Target position entries:

==========

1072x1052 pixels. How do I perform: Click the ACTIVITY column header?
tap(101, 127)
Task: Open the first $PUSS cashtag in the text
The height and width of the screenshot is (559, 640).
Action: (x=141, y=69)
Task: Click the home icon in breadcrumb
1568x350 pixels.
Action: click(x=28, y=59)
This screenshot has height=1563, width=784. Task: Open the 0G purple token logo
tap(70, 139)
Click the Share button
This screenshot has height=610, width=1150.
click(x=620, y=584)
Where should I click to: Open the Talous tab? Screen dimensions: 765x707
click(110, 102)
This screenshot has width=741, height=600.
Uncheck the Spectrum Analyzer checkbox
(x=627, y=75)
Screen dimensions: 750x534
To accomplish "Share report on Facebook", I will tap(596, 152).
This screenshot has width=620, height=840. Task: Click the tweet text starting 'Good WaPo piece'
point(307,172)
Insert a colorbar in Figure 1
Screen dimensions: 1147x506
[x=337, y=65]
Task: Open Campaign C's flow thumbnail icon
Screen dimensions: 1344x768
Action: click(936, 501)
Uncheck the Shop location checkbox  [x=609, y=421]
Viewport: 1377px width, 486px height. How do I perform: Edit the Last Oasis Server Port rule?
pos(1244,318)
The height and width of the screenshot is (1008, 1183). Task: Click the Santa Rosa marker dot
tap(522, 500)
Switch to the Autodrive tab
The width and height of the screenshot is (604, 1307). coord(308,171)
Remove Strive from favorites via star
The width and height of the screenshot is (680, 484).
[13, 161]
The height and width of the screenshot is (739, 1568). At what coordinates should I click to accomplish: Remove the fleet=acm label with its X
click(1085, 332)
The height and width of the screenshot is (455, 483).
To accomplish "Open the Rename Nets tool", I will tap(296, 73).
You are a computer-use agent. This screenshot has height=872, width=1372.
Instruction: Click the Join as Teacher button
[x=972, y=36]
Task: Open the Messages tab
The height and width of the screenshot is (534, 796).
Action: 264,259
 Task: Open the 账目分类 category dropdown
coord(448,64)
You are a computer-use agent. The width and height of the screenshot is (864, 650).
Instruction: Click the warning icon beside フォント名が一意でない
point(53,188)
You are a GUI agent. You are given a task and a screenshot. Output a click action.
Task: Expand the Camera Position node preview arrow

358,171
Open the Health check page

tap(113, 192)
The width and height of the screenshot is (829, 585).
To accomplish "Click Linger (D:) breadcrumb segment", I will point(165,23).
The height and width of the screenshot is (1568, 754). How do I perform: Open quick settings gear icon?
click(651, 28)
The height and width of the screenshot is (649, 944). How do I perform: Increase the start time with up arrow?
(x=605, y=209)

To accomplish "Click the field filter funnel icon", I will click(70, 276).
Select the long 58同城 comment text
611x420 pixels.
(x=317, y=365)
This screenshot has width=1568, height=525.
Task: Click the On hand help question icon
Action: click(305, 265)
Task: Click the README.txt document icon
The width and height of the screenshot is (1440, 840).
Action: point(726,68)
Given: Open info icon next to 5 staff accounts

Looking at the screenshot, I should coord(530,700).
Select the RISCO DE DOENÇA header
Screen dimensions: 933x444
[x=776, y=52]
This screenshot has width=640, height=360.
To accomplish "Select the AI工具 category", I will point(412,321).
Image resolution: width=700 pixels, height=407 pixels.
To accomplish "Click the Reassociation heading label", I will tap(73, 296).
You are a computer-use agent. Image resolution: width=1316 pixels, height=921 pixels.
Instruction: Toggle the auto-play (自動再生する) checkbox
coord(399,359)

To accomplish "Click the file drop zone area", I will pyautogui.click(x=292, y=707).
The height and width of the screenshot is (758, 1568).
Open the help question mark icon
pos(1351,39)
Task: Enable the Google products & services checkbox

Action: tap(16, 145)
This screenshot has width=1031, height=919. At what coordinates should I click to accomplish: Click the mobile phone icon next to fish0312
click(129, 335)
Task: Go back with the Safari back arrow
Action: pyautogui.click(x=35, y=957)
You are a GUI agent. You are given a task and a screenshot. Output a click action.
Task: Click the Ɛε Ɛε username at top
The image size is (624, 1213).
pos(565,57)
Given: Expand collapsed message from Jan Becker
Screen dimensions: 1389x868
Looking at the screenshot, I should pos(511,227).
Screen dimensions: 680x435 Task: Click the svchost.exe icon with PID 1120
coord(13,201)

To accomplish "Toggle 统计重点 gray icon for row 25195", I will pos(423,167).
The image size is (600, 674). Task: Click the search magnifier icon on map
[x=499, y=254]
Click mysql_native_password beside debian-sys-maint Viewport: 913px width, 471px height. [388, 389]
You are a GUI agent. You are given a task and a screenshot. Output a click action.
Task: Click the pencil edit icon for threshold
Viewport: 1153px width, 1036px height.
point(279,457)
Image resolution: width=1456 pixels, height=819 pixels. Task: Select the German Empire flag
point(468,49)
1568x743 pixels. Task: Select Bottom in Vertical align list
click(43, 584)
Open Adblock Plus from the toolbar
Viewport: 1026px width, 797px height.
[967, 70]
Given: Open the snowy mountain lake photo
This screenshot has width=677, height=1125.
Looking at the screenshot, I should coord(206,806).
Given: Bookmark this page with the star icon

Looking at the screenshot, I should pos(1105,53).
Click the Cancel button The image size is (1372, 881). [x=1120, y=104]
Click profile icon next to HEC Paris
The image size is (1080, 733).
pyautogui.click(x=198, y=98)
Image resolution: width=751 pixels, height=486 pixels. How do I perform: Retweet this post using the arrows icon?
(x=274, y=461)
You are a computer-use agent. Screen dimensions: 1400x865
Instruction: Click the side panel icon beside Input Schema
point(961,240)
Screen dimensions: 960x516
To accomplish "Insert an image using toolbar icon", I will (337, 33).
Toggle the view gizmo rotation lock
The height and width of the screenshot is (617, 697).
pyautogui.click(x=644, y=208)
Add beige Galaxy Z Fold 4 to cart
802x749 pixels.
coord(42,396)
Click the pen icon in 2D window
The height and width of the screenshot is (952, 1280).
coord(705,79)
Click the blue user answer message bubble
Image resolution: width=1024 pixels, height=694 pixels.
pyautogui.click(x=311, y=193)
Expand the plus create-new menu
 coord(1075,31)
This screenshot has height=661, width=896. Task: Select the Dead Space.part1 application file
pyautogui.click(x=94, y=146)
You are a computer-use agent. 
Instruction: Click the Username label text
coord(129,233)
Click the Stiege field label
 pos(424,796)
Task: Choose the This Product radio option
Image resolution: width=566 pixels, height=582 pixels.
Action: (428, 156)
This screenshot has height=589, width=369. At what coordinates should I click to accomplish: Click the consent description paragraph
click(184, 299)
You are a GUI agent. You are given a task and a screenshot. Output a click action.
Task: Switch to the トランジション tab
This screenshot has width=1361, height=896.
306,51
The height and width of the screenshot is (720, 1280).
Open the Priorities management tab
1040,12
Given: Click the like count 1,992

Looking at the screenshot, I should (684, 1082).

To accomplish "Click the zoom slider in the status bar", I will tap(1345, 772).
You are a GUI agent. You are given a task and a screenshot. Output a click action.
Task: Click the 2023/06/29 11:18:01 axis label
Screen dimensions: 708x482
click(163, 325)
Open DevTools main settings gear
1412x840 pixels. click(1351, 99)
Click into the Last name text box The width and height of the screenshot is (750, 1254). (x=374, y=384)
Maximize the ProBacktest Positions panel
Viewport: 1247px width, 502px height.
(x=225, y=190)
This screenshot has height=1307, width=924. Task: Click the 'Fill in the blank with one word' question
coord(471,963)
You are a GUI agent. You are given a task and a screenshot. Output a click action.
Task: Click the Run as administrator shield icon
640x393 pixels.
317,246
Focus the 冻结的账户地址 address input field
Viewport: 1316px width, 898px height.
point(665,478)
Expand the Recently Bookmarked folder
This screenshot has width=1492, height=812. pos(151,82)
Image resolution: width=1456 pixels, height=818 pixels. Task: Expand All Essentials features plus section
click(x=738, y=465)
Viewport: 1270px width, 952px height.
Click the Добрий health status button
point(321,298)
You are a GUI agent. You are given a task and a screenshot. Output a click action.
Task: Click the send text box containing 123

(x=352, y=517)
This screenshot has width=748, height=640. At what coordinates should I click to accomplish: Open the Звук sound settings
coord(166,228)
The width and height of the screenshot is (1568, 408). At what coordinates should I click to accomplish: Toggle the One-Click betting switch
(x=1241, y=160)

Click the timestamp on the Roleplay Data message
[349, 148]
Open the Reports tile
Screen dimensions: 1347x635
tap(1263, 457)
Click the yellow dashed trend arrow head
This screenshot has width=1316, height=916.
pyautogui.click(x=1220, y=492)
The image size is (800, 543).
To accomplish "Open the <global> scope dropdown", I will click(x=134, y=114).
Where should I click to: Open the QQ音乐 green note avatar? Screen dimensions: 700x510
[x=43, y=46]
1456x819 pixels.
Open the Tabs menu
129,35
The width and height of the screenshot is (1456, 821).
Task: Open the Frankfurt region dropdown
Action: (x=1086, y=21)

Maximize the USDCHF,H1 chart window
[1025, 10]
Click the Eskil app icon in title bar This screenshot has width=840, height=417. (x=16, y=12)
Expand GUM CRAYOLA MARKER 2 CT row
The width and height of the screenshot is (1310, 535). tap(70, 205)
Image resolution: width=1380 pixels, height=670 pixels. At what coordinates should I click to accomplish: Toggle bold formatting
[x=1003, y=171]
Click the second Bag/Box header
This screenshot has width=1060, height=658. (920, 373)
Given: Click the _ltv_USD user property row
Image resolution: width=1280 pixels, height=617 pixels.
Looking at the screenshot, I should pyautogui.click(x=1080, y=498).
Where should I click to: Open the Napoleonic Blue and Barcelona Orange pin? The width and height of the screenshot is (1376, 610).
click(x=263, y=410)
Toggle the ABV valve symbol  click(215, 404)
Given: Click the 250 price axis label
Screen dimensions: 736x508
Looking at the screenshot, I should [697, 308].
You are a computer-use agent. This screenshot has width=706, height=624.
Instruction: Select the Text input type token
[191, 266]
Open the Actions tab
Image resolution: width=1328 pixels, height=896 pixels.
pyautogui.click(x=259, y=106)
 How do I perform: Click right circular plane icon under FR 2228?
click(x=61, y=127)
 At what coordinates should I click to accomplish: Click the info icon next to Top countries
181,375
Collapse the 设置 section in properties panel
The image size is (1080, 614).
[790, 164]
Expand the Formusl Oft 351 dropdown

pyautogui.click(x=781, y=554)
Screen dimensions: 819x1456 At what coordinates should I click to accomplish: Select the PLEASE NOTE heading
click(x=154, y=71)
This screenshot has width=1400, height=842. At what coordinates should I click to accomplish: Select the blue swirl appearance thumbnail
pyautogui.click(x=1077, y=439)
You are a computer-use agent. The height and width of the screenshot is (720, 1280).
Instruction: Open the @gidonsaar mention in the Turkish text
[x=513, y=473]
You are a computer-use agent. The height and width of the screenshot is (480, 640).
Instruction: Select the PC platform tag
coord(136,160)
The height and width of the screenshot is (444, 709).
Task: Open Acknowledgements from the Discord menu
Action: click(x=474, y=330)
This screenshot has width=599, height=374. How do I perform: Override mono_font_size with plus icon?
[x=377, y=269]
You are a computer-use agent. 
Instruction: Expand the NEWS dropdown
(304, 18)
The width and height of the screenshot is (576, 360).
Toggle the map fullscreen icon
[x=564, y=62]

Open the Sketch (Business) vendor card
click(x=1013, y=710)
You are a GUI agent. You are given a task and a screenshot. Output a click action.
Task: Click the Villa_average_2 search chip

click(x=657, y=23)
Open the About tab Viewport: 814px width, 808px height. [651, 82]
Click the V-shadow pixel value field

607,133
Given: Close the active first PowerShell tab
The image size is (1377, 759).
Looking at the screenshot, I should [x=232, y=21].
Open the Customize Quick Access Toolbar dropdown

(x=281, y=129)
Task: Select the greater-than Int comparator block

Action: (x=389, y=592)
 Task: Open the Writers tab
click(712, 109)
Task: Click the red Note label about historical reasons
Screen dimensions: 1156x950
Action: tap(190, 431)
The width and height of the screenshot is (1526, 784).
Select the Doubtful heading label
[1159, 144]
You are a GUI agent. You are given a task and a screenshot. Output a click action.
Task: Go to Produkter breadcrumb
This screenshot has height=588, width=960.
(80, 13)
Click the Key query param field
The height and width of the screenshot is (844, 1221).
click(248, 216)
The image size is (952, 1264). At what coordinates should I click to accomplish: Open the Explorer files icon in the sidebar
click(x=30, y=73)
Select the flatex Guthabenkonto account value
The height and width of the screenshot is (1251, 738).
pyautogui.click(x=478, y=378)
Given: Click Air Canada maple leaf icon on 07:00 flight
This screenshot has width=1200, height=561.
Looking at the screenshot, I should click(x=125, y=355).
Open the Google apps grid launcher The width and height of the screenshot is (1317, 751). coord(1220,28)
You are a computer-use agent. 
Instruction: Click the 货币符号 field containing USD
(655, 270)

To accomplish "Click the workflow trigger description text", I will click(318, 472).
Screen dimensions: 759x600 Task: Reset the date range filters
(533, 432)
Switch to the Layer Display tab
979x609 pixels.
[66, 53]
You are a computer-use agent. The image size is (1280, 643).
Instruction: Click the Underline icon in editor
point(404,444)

==========

**Aim of the task**
Reproduce the entries from the first line through the line containing "tap(522, 500)", substituting "Clear" for each occurrence of "Uncheck" and leaving everything else unchanged.

**Solution for this task**
1072x1052 pixels. How do I perform: Click the ACTIVITY column header?
tap(101, 127)
Task: Open the first $PUSS cashtag in the text
The height and width of the screenshot is (559, 640).
Action: (x=141, y=69)
Task: Click the home icon in breadcrumb
1568x350 pixels.
Action: click(x=28, y=59)
This screenshot has height=1563, width=784. Task: Open the 0G purple token logo
tap(70, 139)
Click the Share button
This screenshot has height=610, width=1150.
click(x=620, y=584)
Where should I click to: Open the Talous tab? Screen dimensions: 765x707
click(110, 102)
This screenshot has width=741, height=600.
Clear the Spectrum Analyzer checkbox
(x=627, y=75)
Screen dimensions: 750x534
To accomplish "Share report on Facebook", I will tap(596, 152).
This screenshot has width=620, height=840. Task: Click the tweet text starting 'Good WaPo piece'
point(307,172)
Insert a colorbar in Figure 1
Screen dimensions: 1147x506
[x=337, y=65]
Task: Open Campaign C's flow thumbnail icon
Screen dimensions: 1344x768
Action: click(936, 501)
Clear the Shop location checkbox  [x=609, y=421]
Viewport: 1377px width, 486px height. How do I perform: Edit the Last Oasis Server Port rule?
pos(1244,318)
The height and width of the screenshot is (1008, 1183). Task: Click the Santa Rosa marker dot
tap(522, 500)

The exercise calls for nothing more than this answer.